Although useful, note that the thread contains some unkind words to one of the thread participants. It also spreads out the advice I ended up using across the discussion.

The thread is full of good insight, and well worth reading. However, I thought it would be helpful to consolidate what I ended up using to solve our issue.

First, the problem: WSUS uses an internal database to store its updates. The Server Cleanup wizard calls a stored procedure which tries to expire all old updates at once, and this times out and makes the Cleanup Wizard hang. Usually, we want atomic all-or-nothing operations in databases, so when the expiry times out the database helpfully rolls back expired updates, leaving us in the position we started.

In addition to having too many updates it appears that certain obsolete updates have a large number of revisions, which also slows the clearout process down. Once these troublesome updates are expired, the rest of the cleanup can be handled relatively efficiently.

To solve the problem, you log into the database directly and run a script that expires updates one by one. Troublesome updates take a long time to expire, but they don't hit the timeout value, so eventually all updates get cleared.

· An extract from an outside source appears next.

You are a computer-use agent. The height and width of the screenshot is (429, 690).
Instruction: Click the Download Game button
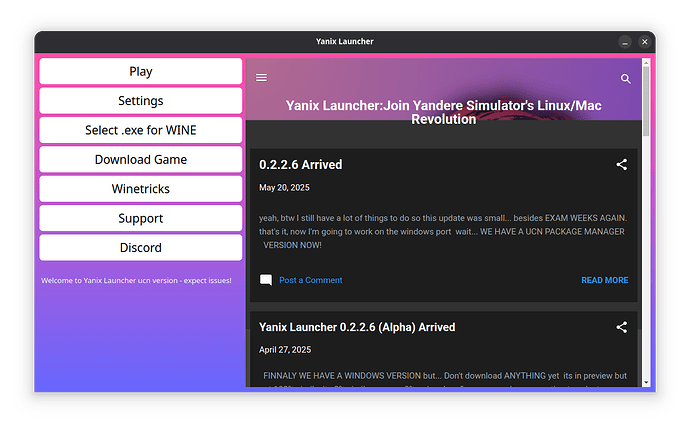click(x=141, y=160)
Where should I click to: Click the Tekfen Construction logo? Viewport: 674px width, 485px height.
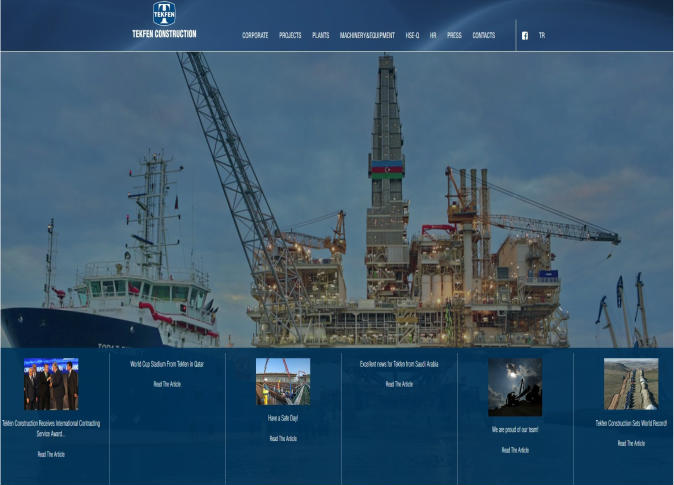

Second: the steps. This boils down to running the following script, provided by user __Russ__ on the forums, based on code by vexation. (Sorry about the long line. I do not know how to safely insert linebreaks into the script and am not going to bother finding out.)

--************** vexation code with my small changes
USE SUSDB
DECLARE @var1 INT, @curitem INT, @totaltodelete INT
DECLARE @msg nvarchar(200)
CREATE TABLE #results (Col1 INT) INSERT INTO #results(Col1)
EXEC spGetObsoleteUpdatesToCleanup
SET @totaltodelete = (SELECT COUNT(*) FROM #results)
SELECT @curitem=1
DECLARE WC Cursor FOR SELECT Col1 FROM #results
OPEN WC
FETCH NEXT FROM WC INTO @var1 WHILE (@@FETCH_STATUS > -1)
BEGIN SET @msg = cast(@curitem as varchar(5)) + '/' + cast(@totaltodelete as varchar(5)) + ': Deleting ' + CONVERT(varchar(10), @var1) + ' ' + cast(getdate() as varchar(30))
RAISERROR(@msg,0,1) WITH NOWAIT
EXEC spDeleteUpdate @localUpdateID=@var1
SET @curitem = @curitem +1
FETCH NEXT FROM WC INTO @var1
END
CLOSE WC
DEALLOCATE WC
DROP TABLE #results

Later in the thread there is some Powershell script that is supposed to do the same thing, but it did not work for me.